The tightly managed criminal organizations behind such scams—often based in Russia and former Soviet republics—treat malware like a business. They buy advanced code on the Internet’s black market, customize it, then sell or rent the resulting botnet to the highest bidders. They extend the worm’s life span as long as possible by investing in updates—maintenance by another name. This assembly line–style approach to crime works: of all the viruses that Symantec has tracked over the past 20 years, 60 percent of them have been introduced in the past 12 months.

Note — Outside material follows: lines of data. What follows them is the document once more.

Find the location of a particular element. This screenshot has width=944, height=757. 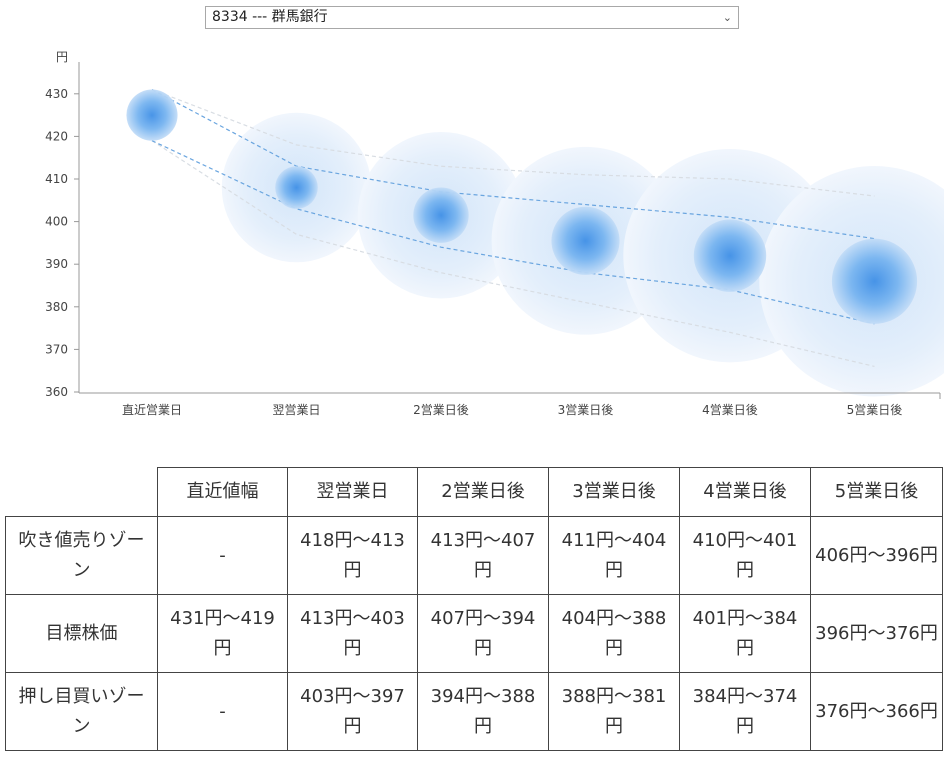

x-tick-label: 5営業日後 is located at coordinates (875, 410).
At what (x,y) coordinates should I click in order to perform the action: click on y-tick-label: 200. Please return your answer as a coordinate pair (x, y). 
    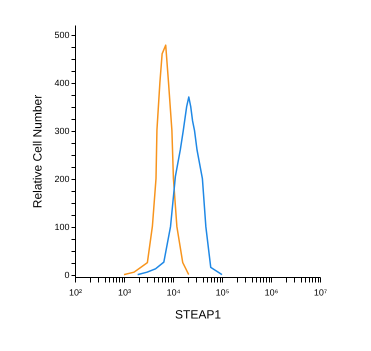
    Looking at the image, I should click on (62, 179).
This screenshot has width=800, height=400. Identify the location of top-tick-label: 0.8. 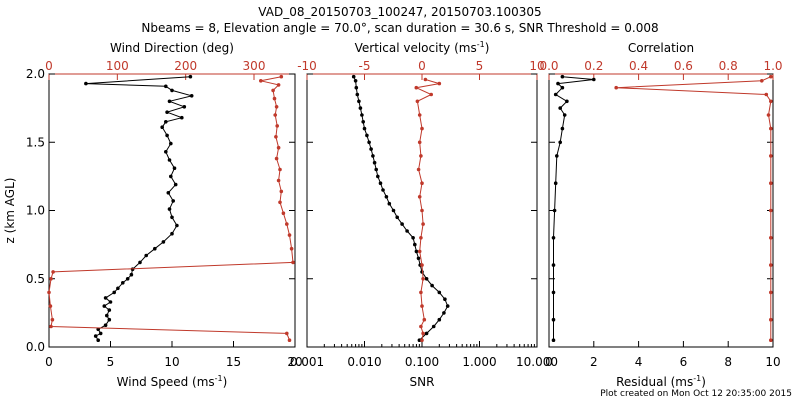
(728, 66).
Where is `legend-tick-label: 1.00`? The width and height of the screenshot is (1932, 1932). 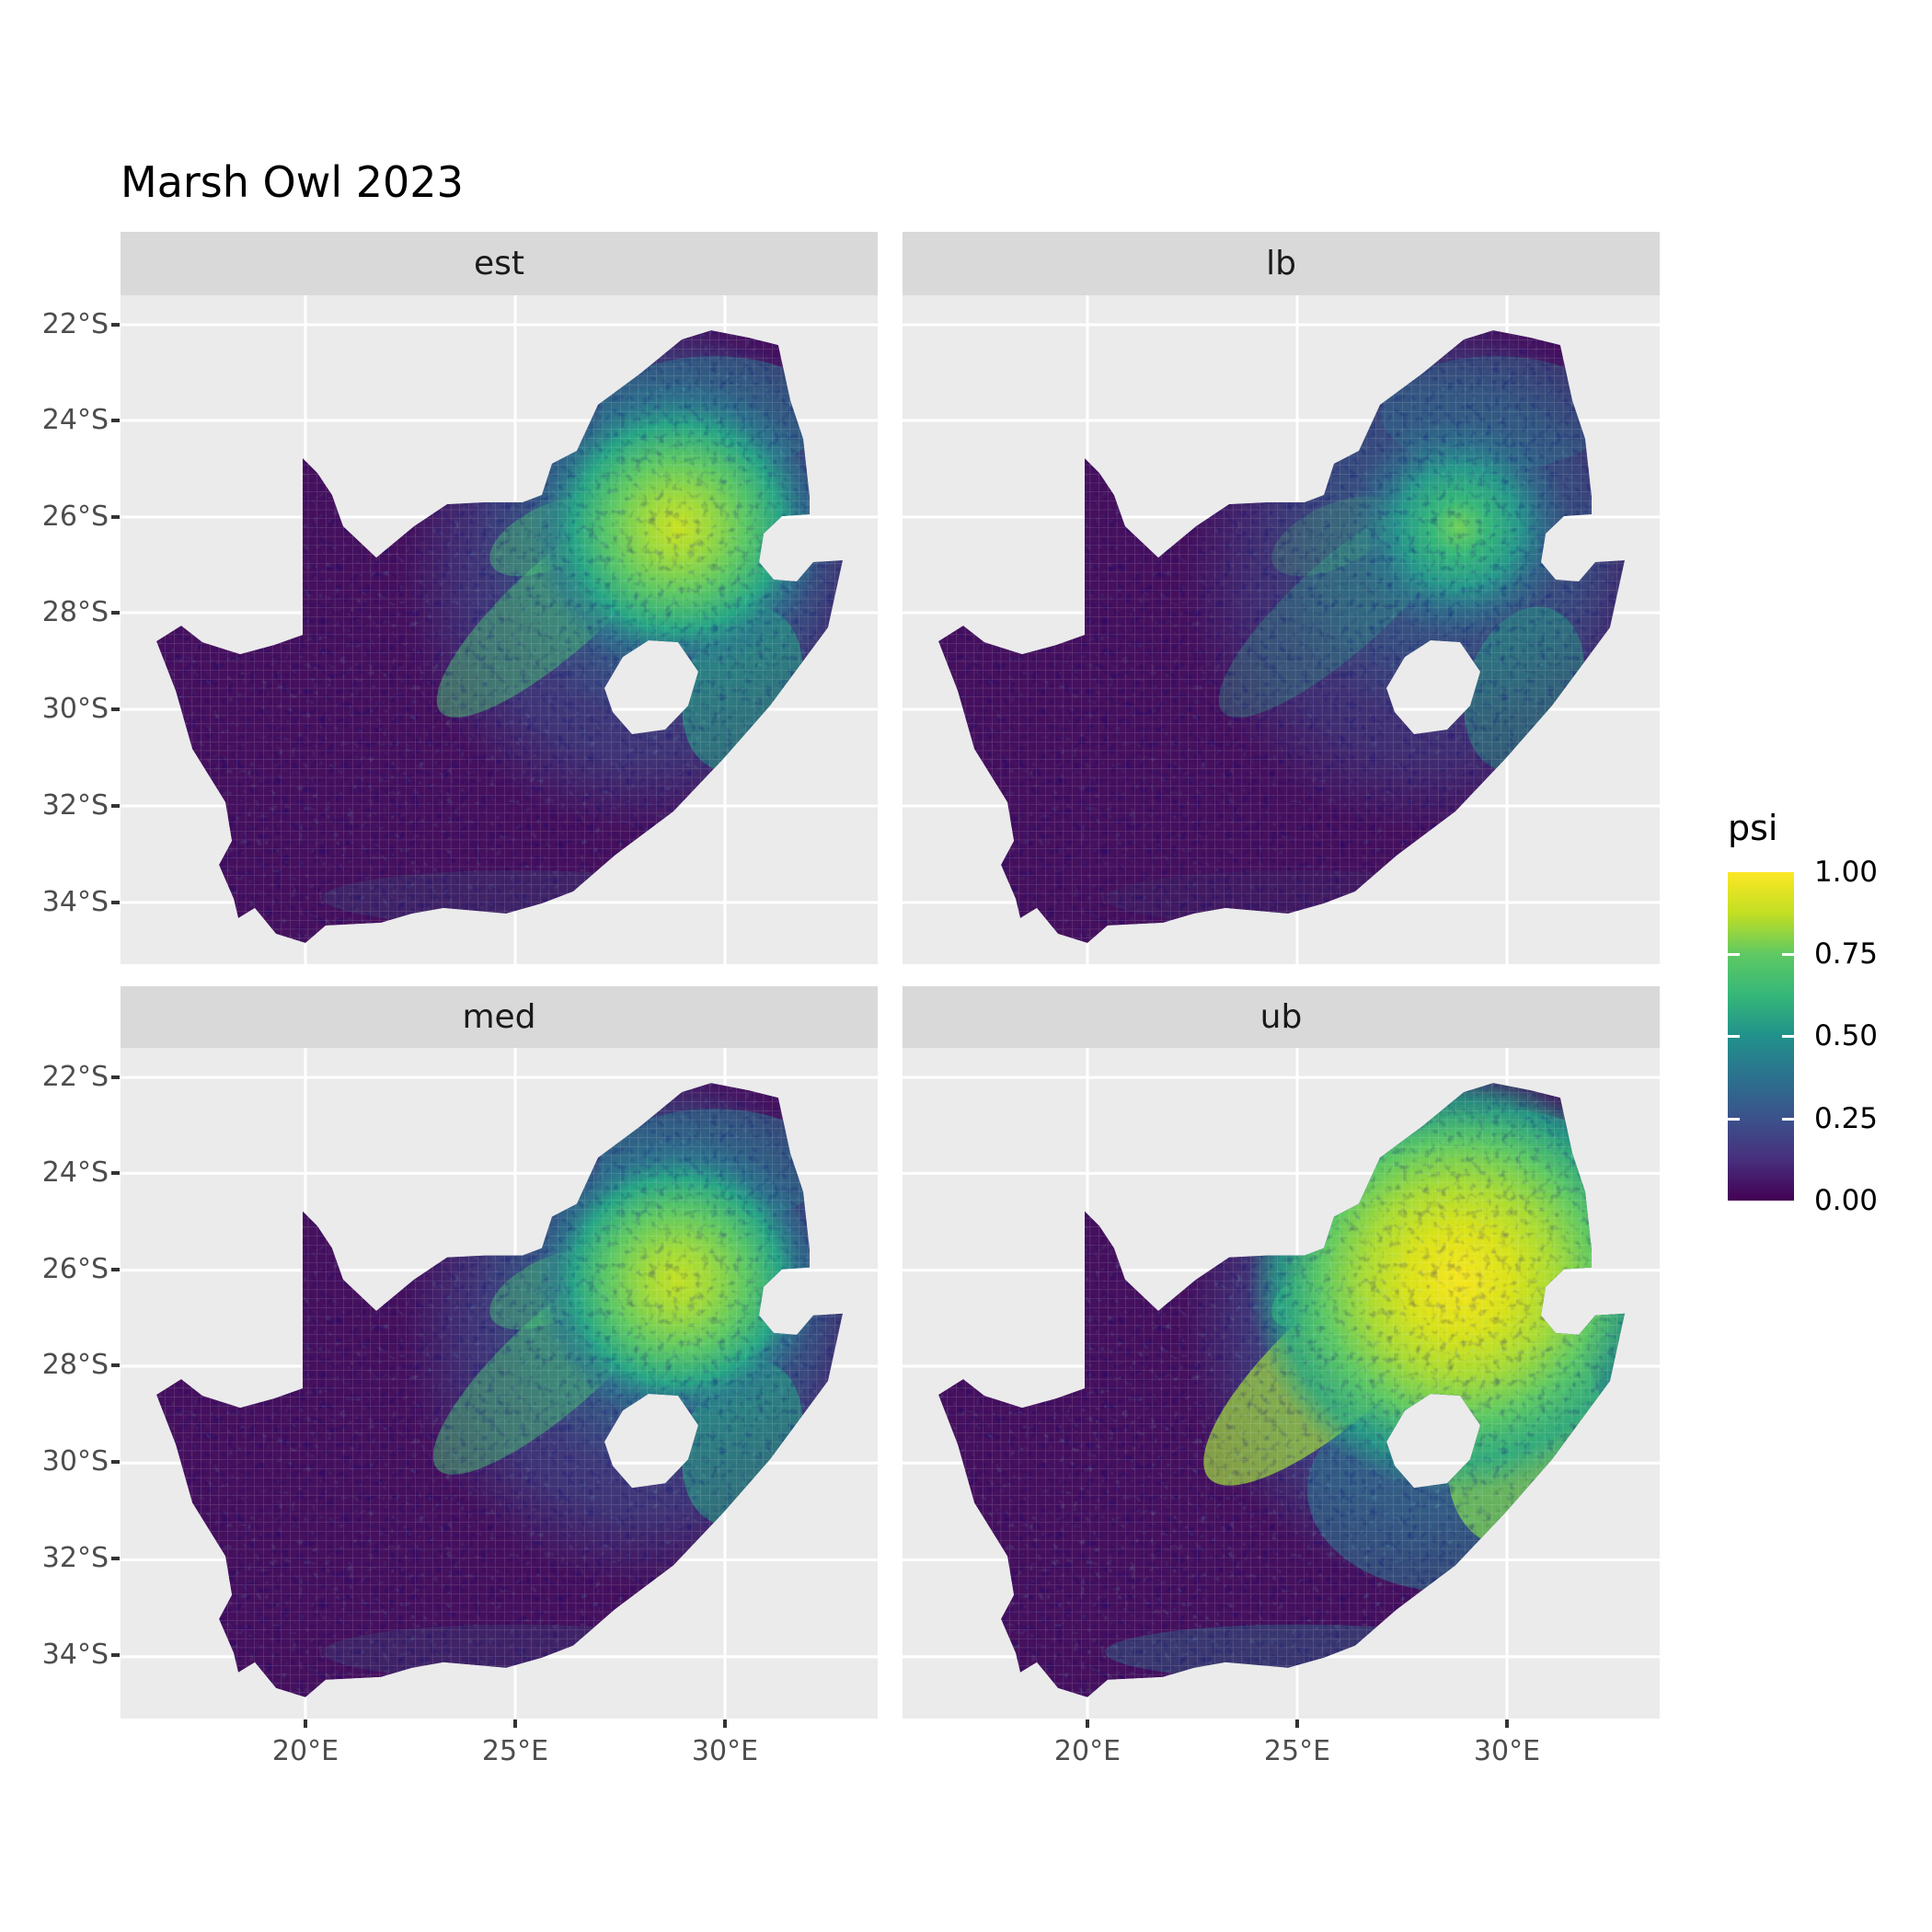
legend-tick-label: 1.00 is located at coordinates (1846, 872).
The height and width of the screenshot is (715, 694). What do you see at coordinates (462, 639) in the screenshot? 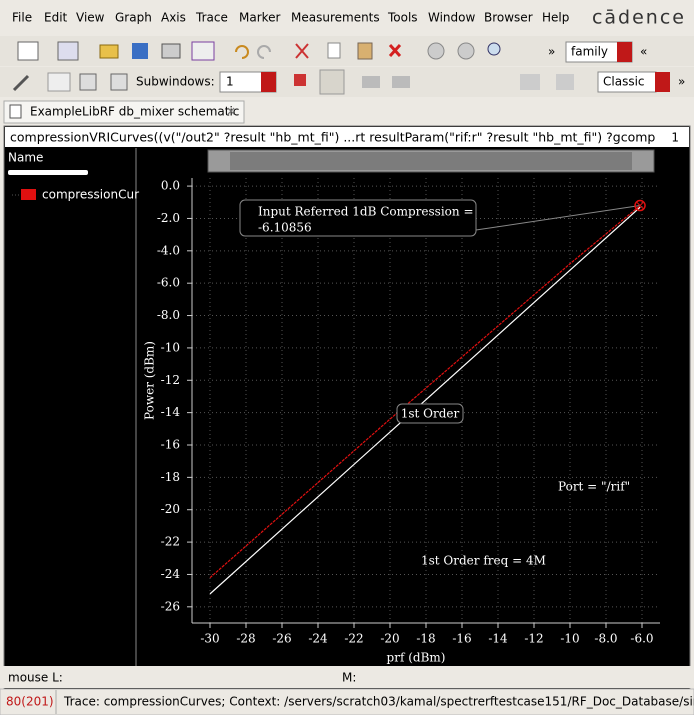
I see `x-tick-label: -16` at bounding box center [462, 639].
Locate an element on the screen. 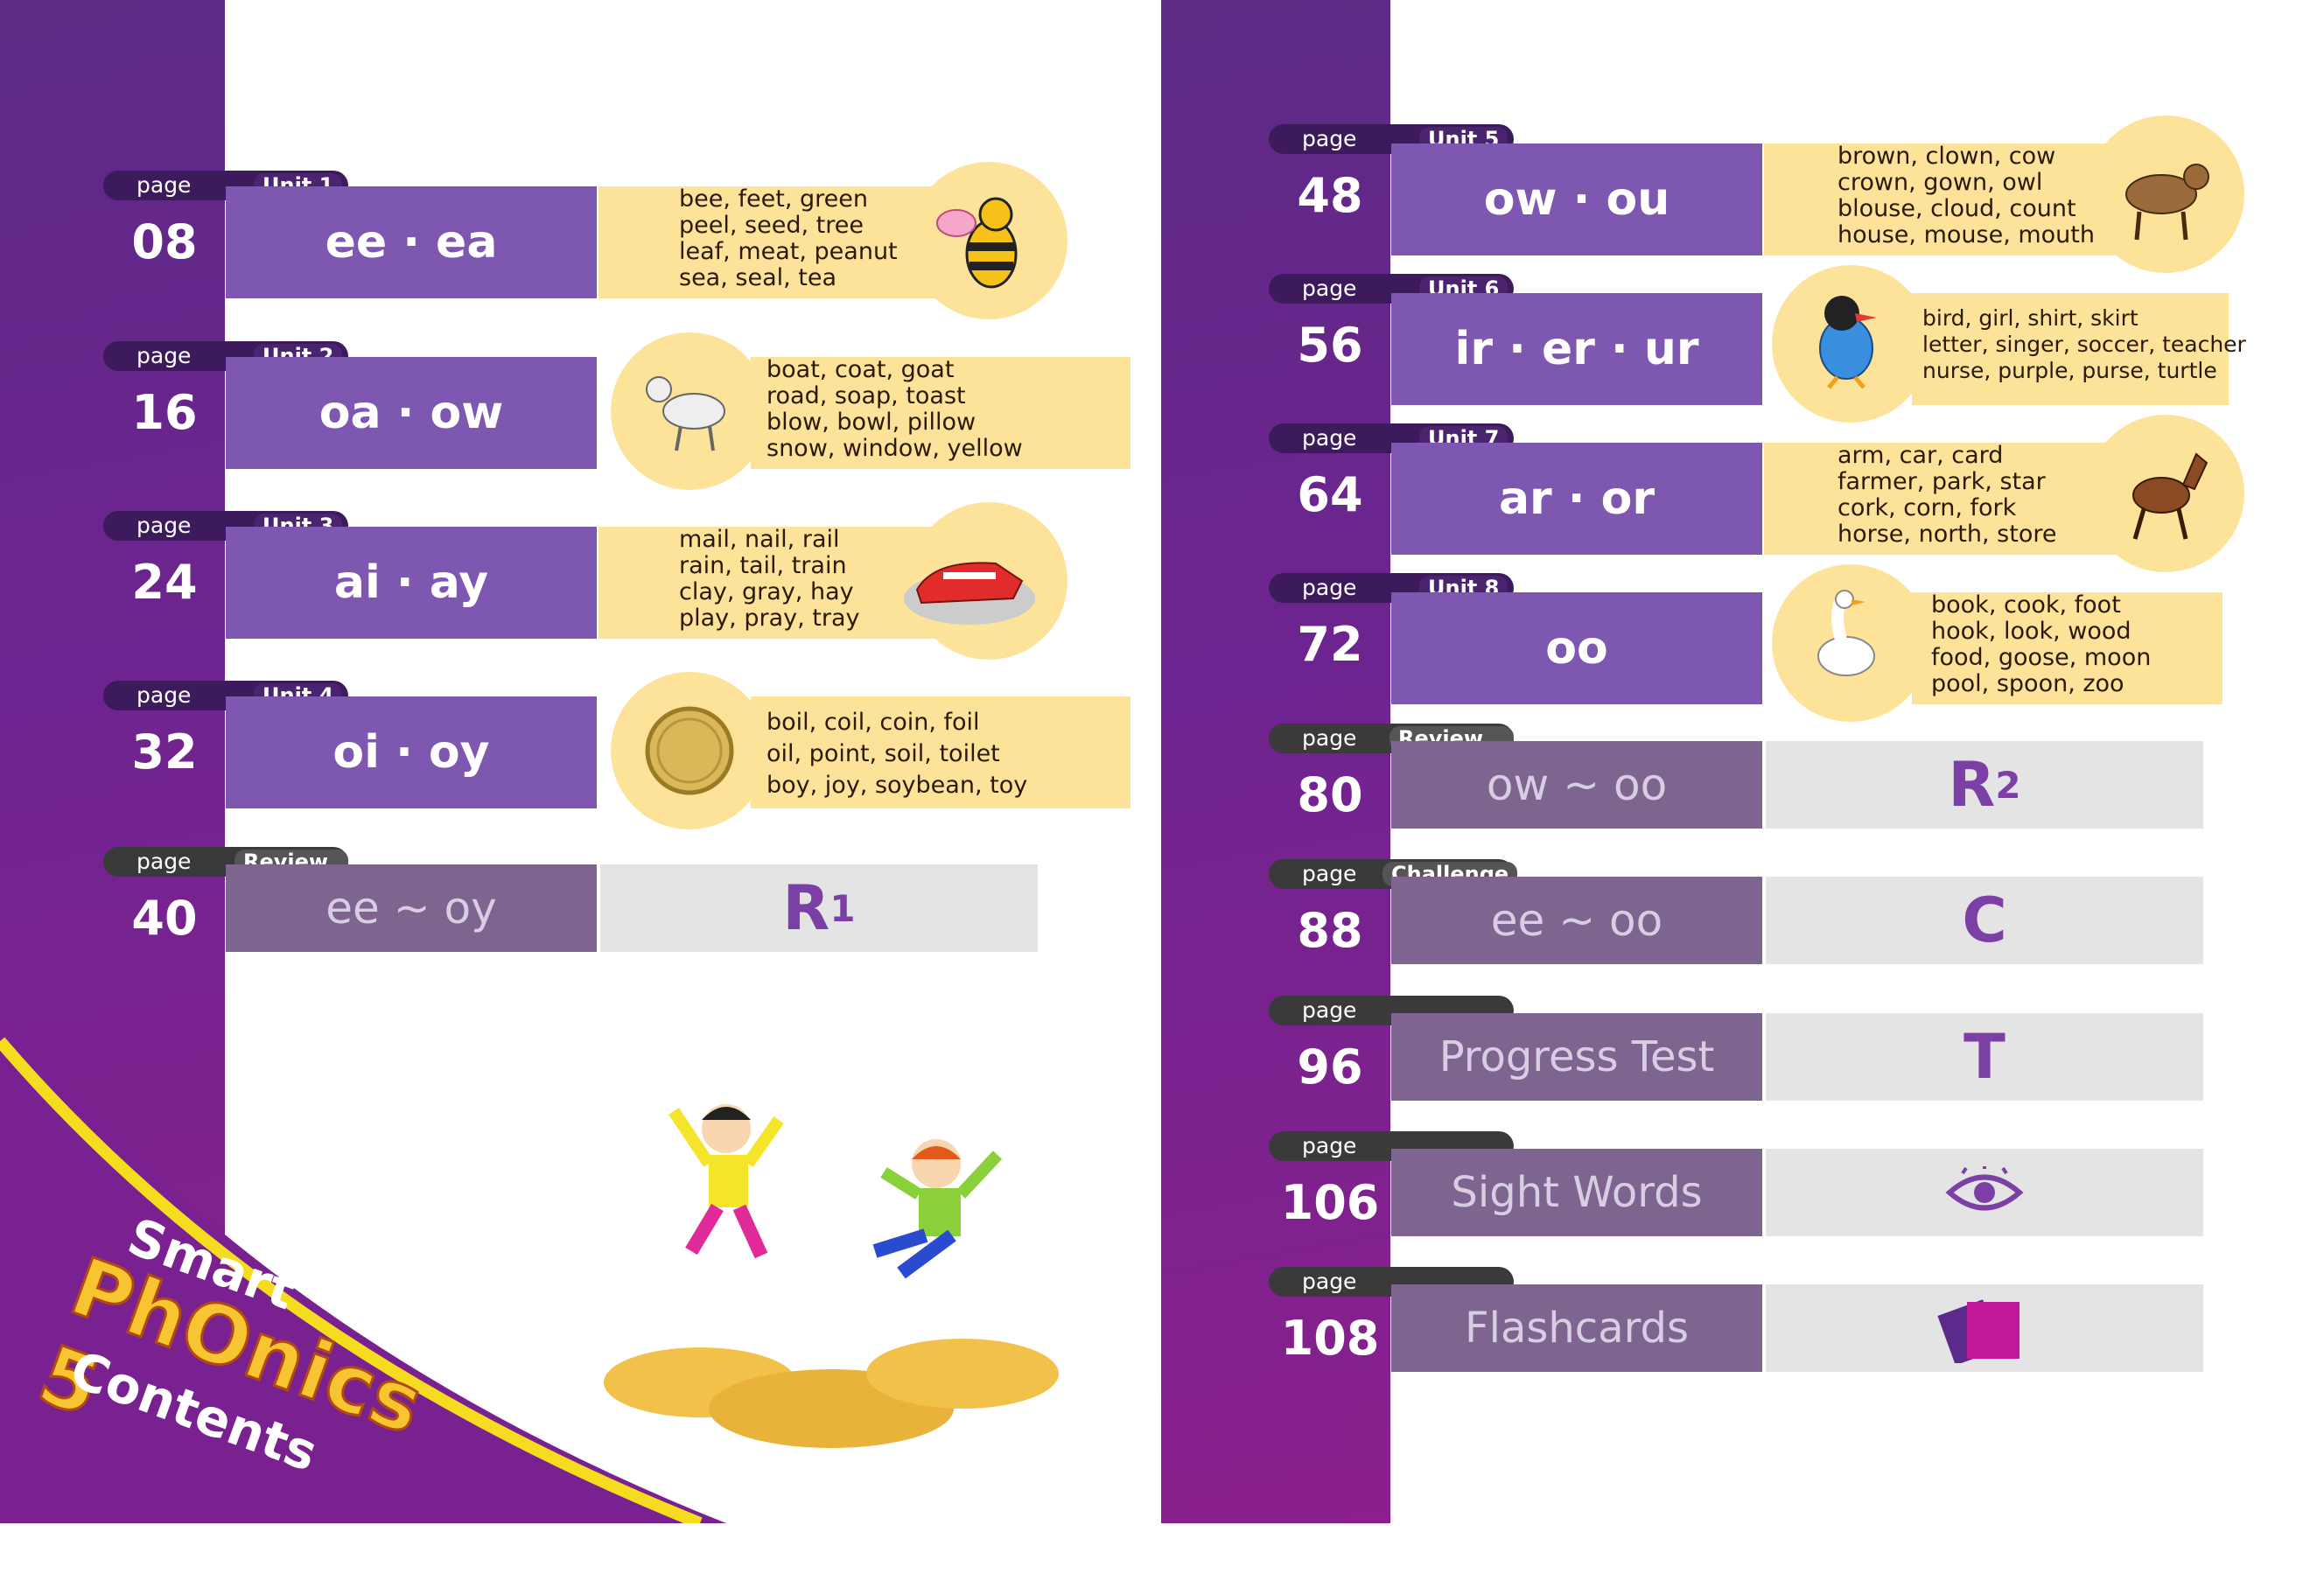  word-line: leaf, meat, peanut is located at coordinates (788, 252).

This shouldn’t be surprising. If criminals have no problem killing another human and taking their wallet, why would they have problems stealing massive amounts of money electronically?

However, organized criminals aren’t the only attackers driven by financial gain. There is also evidence of financially driven attackers being petty criminals. These are the types that don’t have a great understanding of what they are doing. They can be found on websites specifically setup for trading credit card numbers or other Personally Identifiable Information (PII). Some researchers, such as Rios and Dhanjani, have done research into this subgroup.

Notoriety

There is still evidence of hacking for notoriety. Most of these attackers are the “13-19″ year old kids described above. The reason these individuals attack systems is driven by their want to become famous.

A recent example is the Mikeyy worm created by Michael Mooney of StalkDaily. This sub-group usually will justify their attacks by stating, “I wanted to bring awareness to the problem.” This is a constructed answer but demonstrates their want to become famous. They are clearly stating, they were the ones who wanted to bring awareness to the issue. These attackers typically have a Robin Hood type mentality of bringing knowledge to the uninformed.

Political
These attackers are politically focused or driven by political means. This group includes “hacktivists” and foreign nationals driven to cause damage to an enemy country. Examples of these attacks are the Titan Rain and more recently Power Grid hacking.

Political motivation is frightening. Many countries will not deter attackers from hacking a foreign country. In addition, law enforcement has a hard time tracking down or arresting these type of attackers due to the lack of cooperation of foreign countries.

Vengeance

These attackers are the most dangerous. They will attack people who have somehow made them upset. Their driving factor is causing as much pain as possible for their victim.

These attacks typically target an ex-girlfriend or a celebrity. These are the electronic equivalent of breaking someones windshield. There is nothing that can really be done to prevent it other than to stop using the Internet.